South Kern Sol, Randy Villegas
In late February, a coalition of lawyers gathered at CSUB to inform community residents about their rights, regardless of their immigration status. Here are some key takeaways and seven Do’s and Don’ts from immigration lawyers in Kern.
- DO make a plan.
In the event that you or a family member is detained or deported, you need to have a plan in place to avoid panic. Children and family members should know whom they should go to for help, have the phone number of your immigration attorney on hand, and take steps to fight a possible deportation order.
- If you have family members who are U.S. citizens, ask them to get a passport immediately. Only U.S. citizens can get a U.S. passport. This will make it possible for U.S.-citizen children and family members to pass back and forth between countries, and visit relatives in the event that someone is deported.
- Make sure you have an adult or guardian who is able to care for your children in the event that you and your spouse get deported. This should be someone you can trust with sensitive information. This person should know your full name, your date of birth and, if you have a green card, they should know your alien registration number, which can be found on your green card.

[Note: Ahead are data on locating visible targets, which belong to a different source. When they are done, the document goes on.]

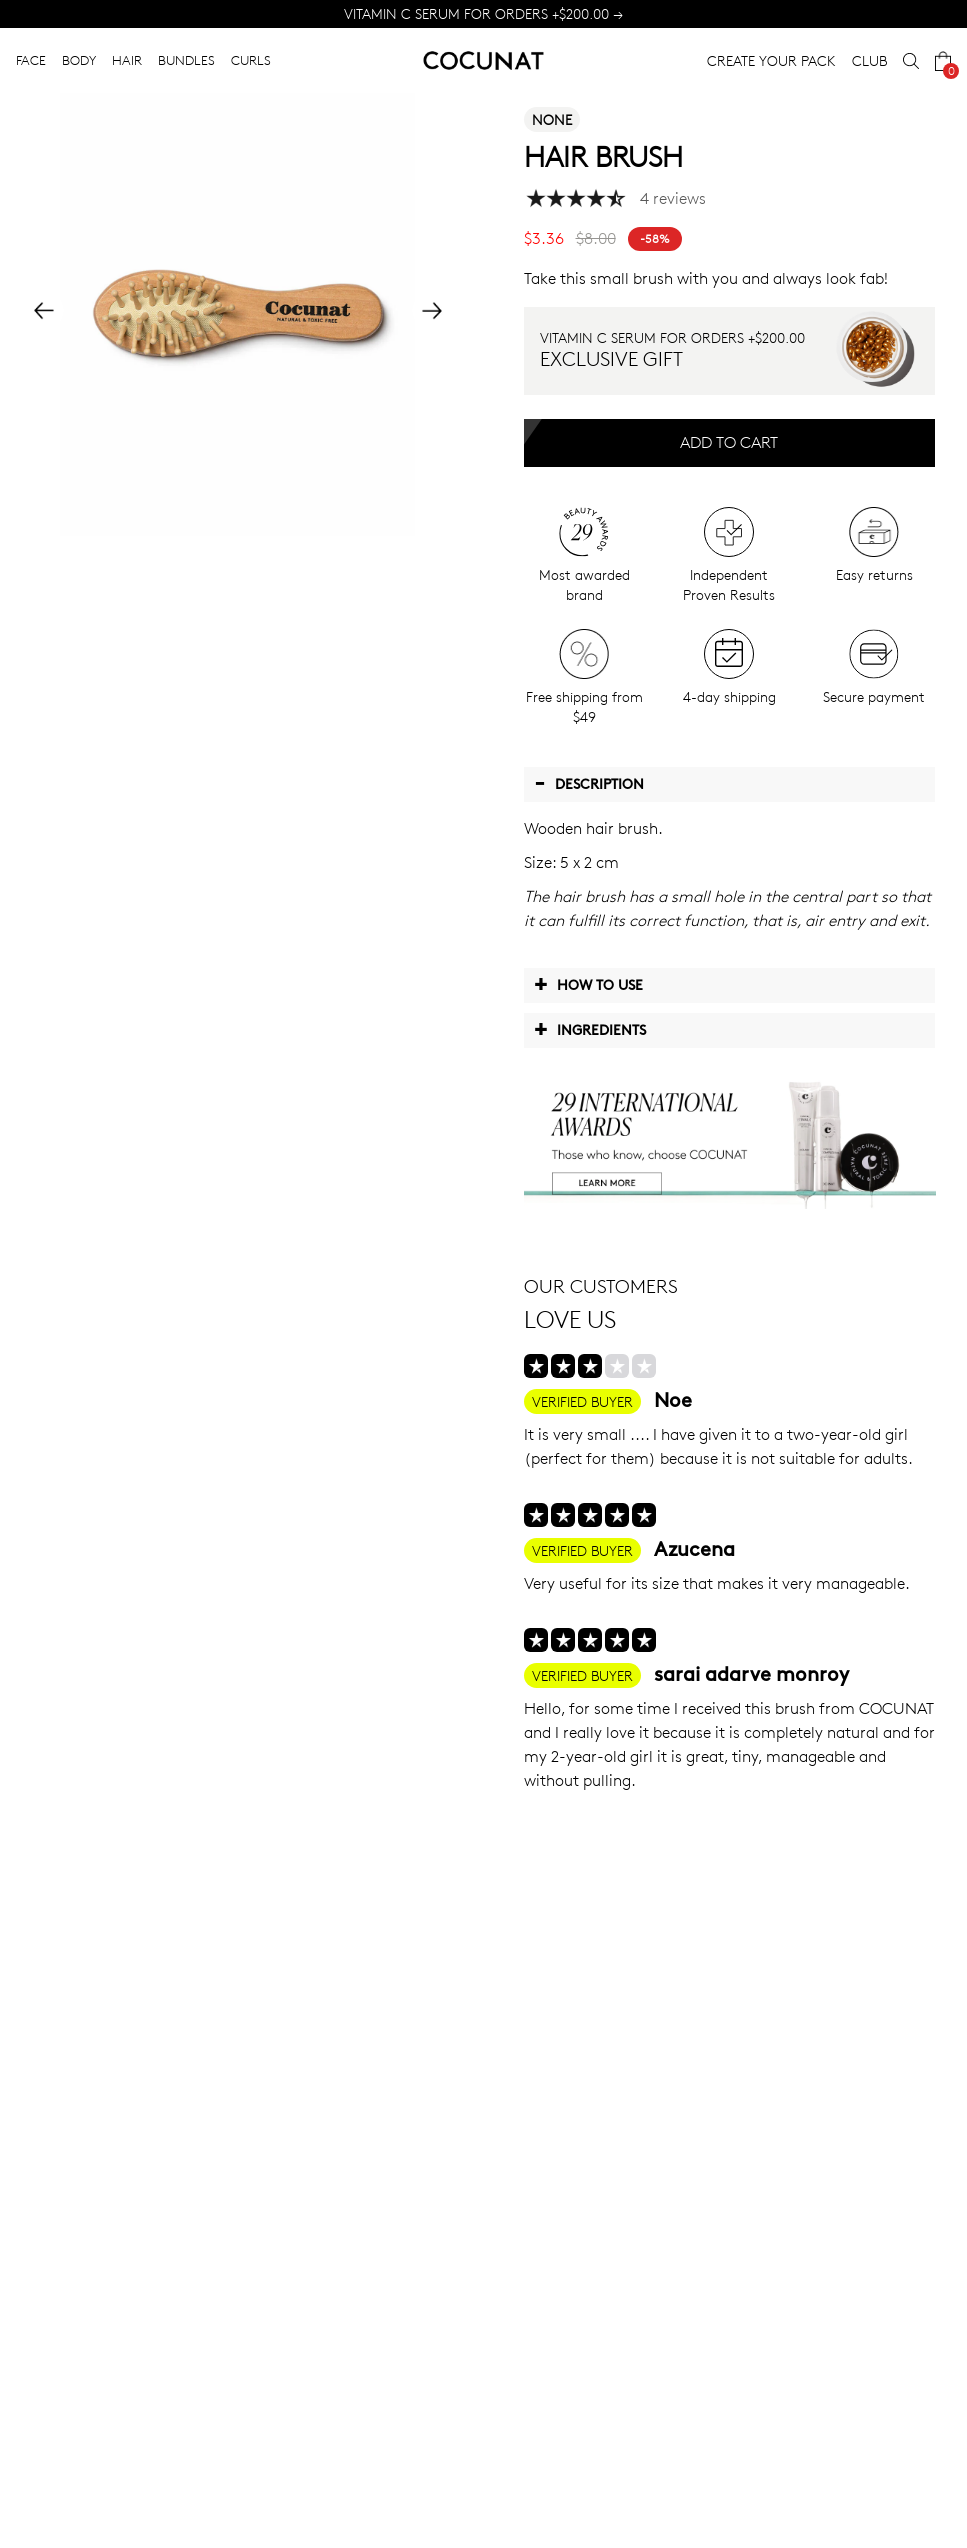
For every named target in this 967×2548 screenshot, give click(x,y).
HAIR (127, 60)
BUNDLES (186, 60)
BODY (79, 60)
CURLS (251, 60)
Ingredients (590, 1029)
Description (589, 783)
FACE (31, 60)
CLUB (869, 60)
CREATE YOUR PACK (771, 60)
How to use (588, 984)
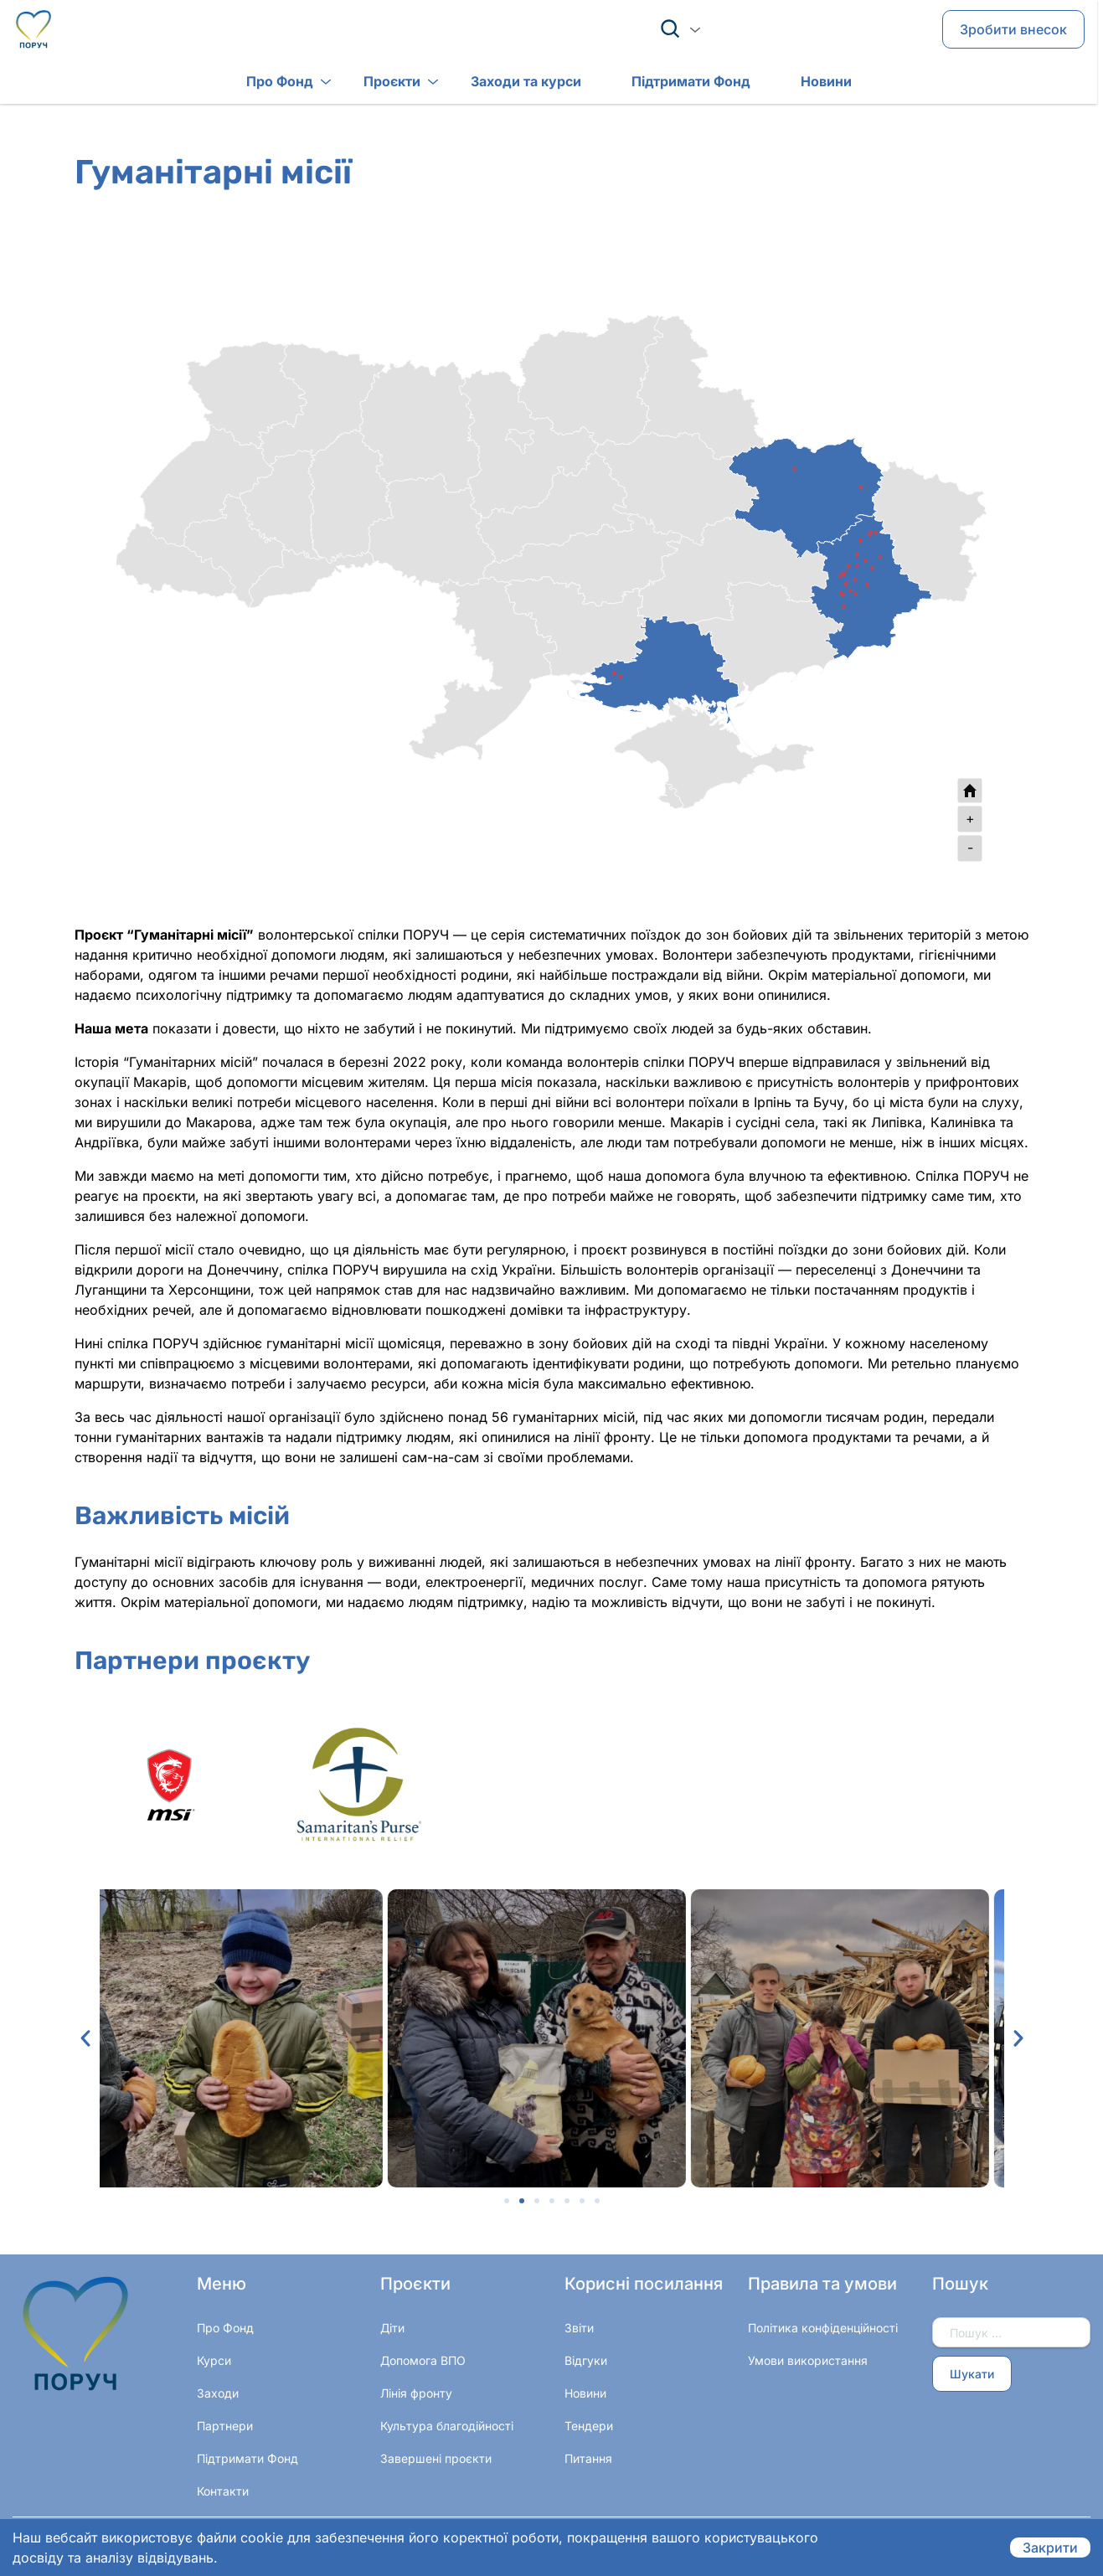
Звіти (579, 2328)
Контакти (223, 2491)
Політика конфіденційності (823, 2328)
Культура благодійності (446, 2426)
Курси (214, 2360)
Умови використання (808, 2360)
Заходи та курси (499, 83)
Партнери (225, 2426)
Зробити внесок (1013, 30)
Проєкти (365, 83)
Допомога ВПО (423, 2360)
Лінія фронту (416, 2393)
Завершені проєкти (436, 2458)
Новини (799, 83)
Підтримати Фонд (664, 83)
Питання (588, 2458)
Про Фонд (252, 83)
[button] (85, 2038)
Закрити (1050, 2547)
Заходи (218, 2393)
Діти (392, 2328)
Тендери (588, 2426)
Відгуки (585, 2360)
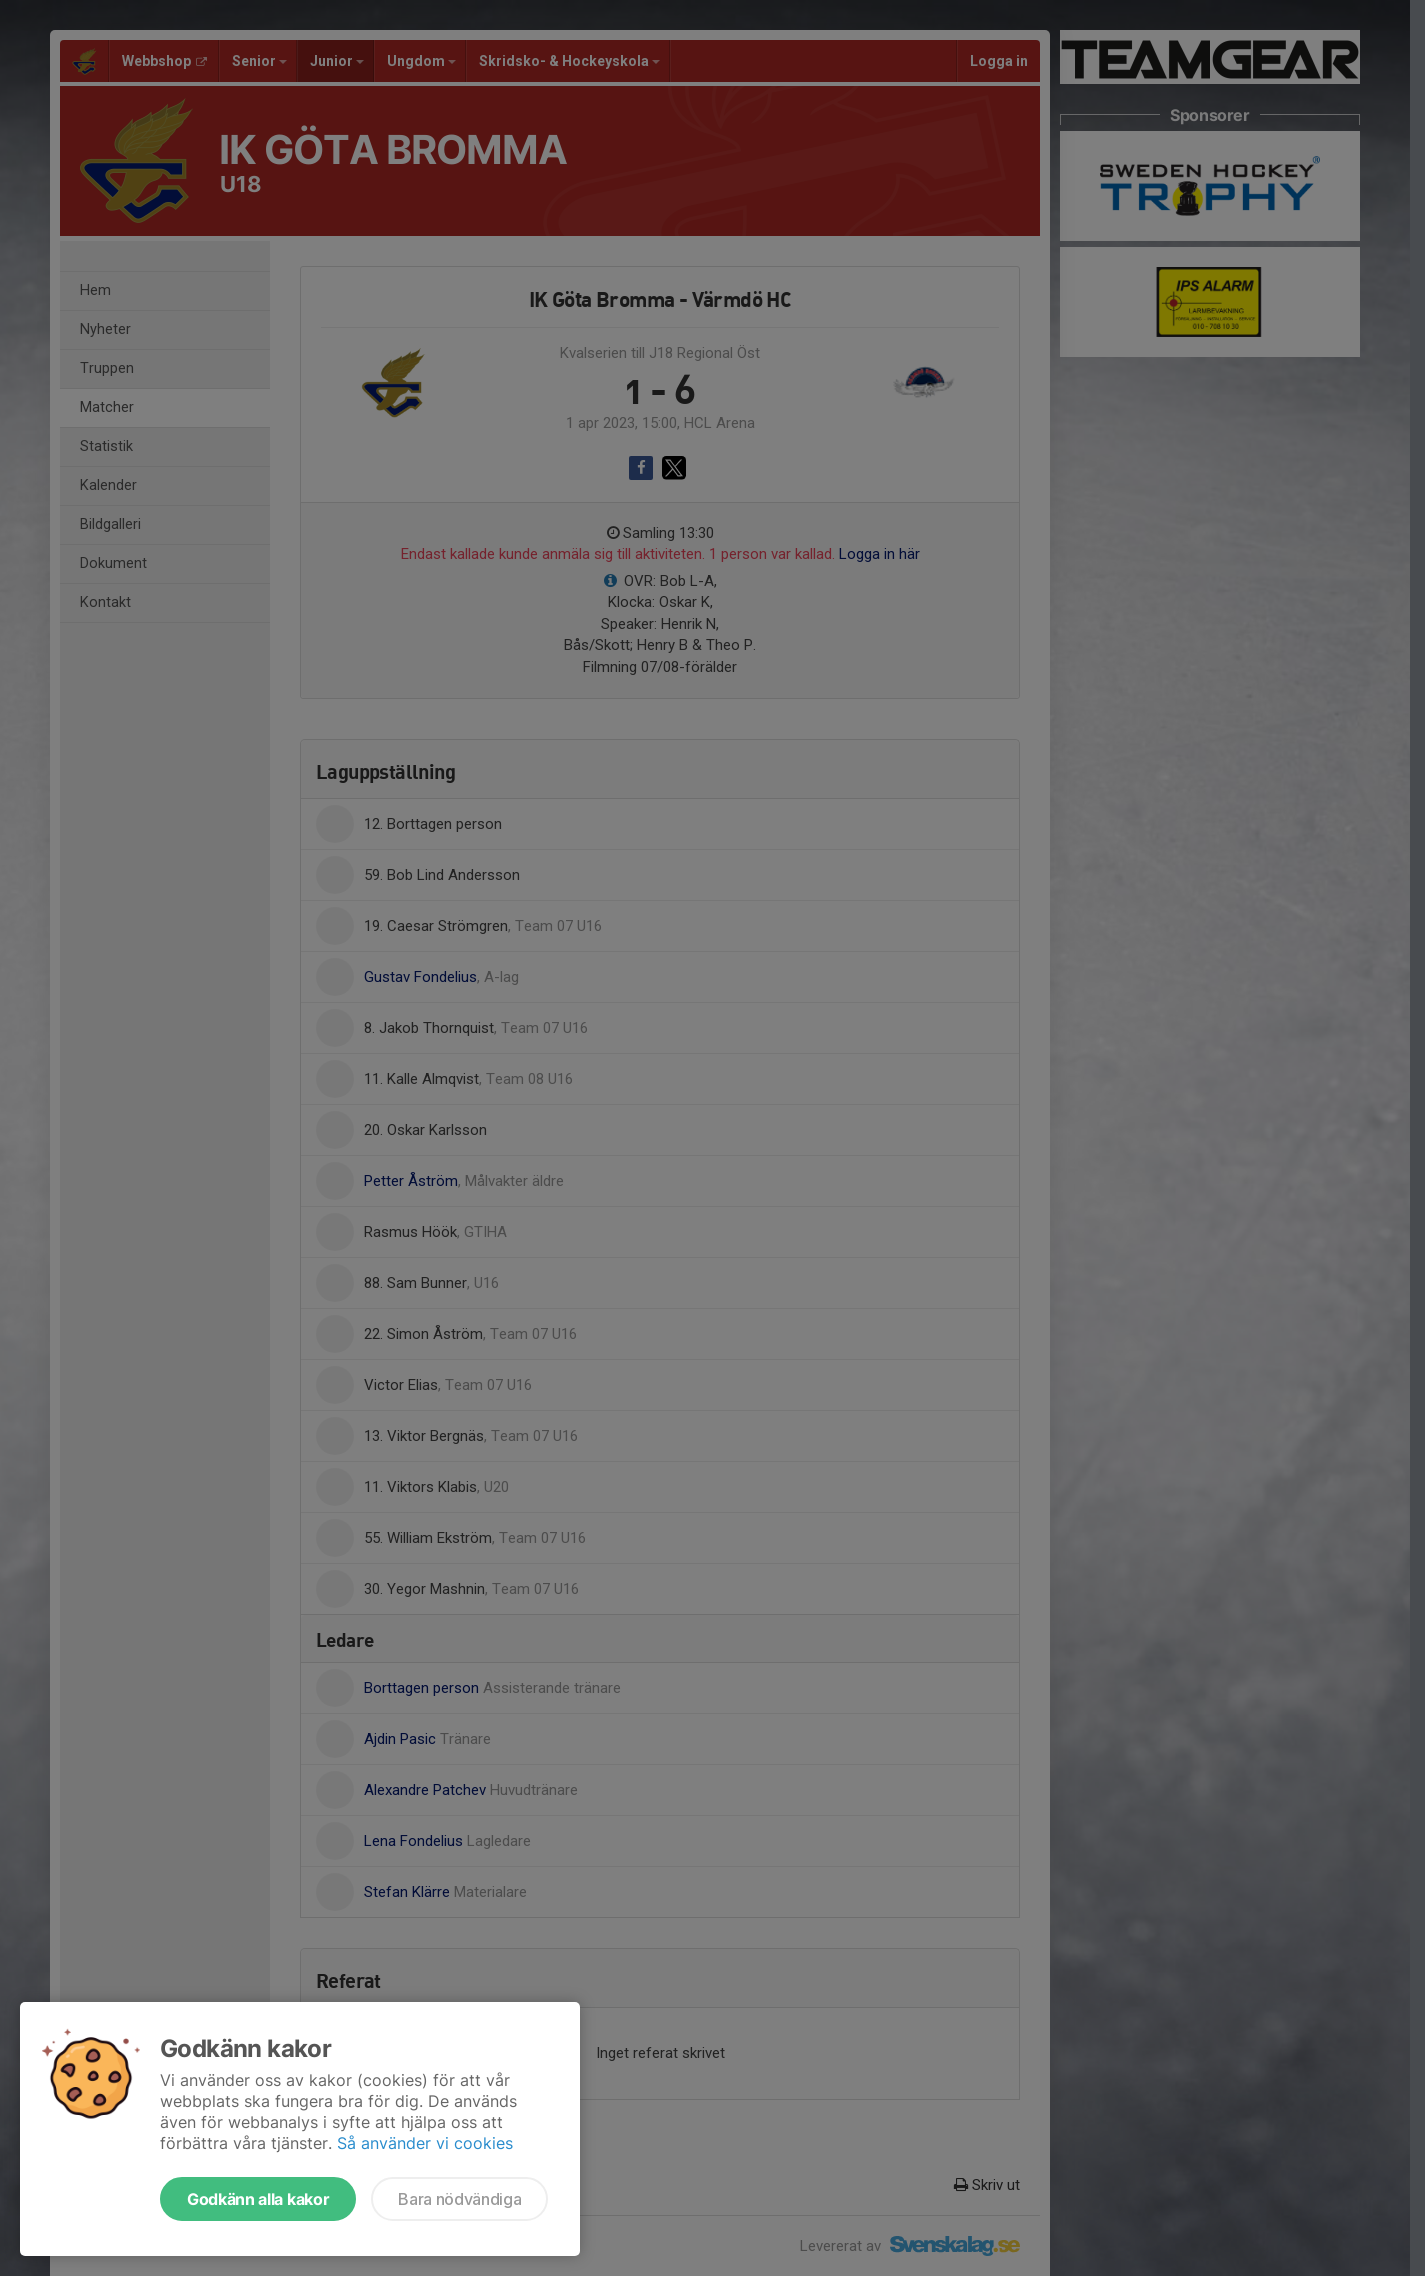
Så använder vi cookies (425, 2143)
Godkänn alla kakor (258, 2199)
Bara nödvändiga (459, 2199)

- Plan ahead with finances, bank accounts, and have contacts who may assist family members in the case of an emergency. A good idea is to have a list with your immigration attorney’s number and the legal guardian(s) who may care for your children.
- You can also have a letter drafted, nominating a guardian to care for children. It is as simple as writing this letter and having it notarized. This letter is VERY important. If you don’t take this precautionary step, then the state of California will get custody of the U.S. children. This letter should also state that you authorize this person to obtain medical records and enroll children in school. Access to health and medical records is vital. Lastly, make sure that the guardian knows where to access birth certificates and important documents for your children.
- DO beware of notarios / notaries public.
There are radio announcements and ads of notarios (notaries public) all over town. This has led to some confusion among residents in Kern. Keep in mind that notarios in the United States are not the same as notarios in Mexico. In Mexico, they are trained professionals who can give you legal advice. Notaries here don’t go through the same extensive education and should not give you legal advice. In the United States, they can only certify documents (such as your guardianship letter).
If you need legal advice, speak to a professional attorney instead. If you have been a victim of fraud by a notary, you should immediately seek a reputable lawyer. (This won’t have any effect on your immigration case.)
- DON’T hang things on your rearview mirror.
It is very common for people to hang objects like lanyards or rosaries from their rearview mirrors. This gives police officers the right to pull you over for violating a vehicle code. In addition to this you are advised to ensure that all of your car’s equipment is working, including lights, signals and mirrors, as any of these malfunctions can lead to an officer pulling you over.
- DO remain silent.
You absolutely have the right to remain silent when being questioned by any officer, whether they are police or ICE. Lawyers advise people not to answer any questions about their legal status, their country of origin, how long they’ve been in the United States, or anything related to immigration until they speak to an attorney.
- DON’T open the door, or consent to a search.
Officers need either a search warrant or your consent to search your vehicle or your home. Do not give your consent under any circumstances. If the officers say they have a search warrant, ask to see it first. Don’t open the door; ask them to slide it through the mail slot or under the door. A search warrant must be signed by a judge, it has to specifically name your address and name you (first and last name) in order to be valid. In the event that they do have a valid search warrant, you should exercise your right to remain silent until you can speak to a lawyer.
- DO seek an attorney if you are harassed or a victim of wage theft at work.
Regardless of your immigration status, you are entitled to certain protections in the workplace. If you are a victim of harassment or wage theft at work, you are encouraged to call the California Department of Fair Employment and Housing. They do not ask whether you are a citizen. Here in California, we have the Division of Labor Standards Enforcement. Our taxes go to this labor board and lawyers are provided to help you with your case, at no cost to you. In addition, you are entitled to the same benefits of workers compensation if you are injured at work.
- DO file a complaint against any harassment or bullying at school.
Many cases of bullying and anti-immigrant rhetoric have emerged in classrooms and schools across the nation. This type of harassment should not be tolerated and educators are required to intervene should they witness this. If your child is a victim of bullying, write a formal written letter of complaint to the school. Administrators must respond promptly and take measures to prevent bullying.